Your answer should consist of the lines in the data below that contain "will".
--- EXERCISE INPUT ---
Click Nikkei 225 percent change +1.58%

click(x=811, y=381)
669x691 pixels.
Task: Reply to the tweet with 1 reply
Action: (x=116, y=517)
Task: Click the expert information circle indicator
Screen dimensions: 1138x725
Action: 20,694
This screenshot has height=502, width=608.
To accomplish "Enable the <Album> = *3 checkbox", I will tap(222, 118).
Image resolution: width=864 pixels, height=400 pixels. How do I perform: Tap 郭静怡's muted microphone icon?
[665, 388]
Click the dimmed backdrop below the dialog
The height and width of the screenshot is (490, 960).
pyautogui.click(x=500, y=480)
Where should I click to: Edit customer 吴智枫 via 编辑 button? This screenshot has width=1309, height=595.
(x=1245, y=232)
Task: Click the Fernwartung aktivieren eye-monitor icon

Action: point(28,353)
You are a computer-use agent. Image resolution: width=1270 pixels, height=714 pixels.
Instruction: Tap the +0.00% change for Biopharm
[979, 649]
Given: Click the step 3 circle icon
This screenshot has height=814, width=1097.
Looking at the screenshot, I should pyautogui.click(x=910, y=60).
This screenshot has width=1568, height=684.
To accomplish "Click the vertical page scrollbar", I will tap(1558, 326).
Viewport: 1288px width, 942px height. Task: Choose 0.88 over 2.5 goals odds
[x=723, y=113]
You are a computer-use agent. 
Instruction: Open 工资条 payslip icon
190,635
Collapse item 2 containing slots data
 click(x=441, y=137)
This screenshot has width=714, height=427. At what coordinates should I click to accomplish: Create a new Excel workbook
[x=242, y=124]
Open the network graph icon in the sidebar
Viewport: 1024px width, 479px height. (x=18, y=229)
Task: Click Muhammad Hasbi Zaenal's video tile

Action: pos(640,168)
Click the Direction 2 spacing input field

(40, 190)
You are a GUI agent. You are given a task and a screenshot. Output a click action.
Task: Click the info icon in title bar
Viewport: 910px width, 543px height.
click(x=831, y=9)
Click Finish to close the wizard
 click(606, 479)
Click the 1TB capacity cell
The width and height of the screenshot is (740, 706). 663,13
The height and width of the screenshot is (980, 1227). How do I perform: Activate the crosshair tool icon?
---
## ANSWER AREA
To accomplish "Enable the <Album> = *3 checkbox", I will tap(222, 118).
To accomplish "Click the vertical page scrollbar", I will tap(1558, 326).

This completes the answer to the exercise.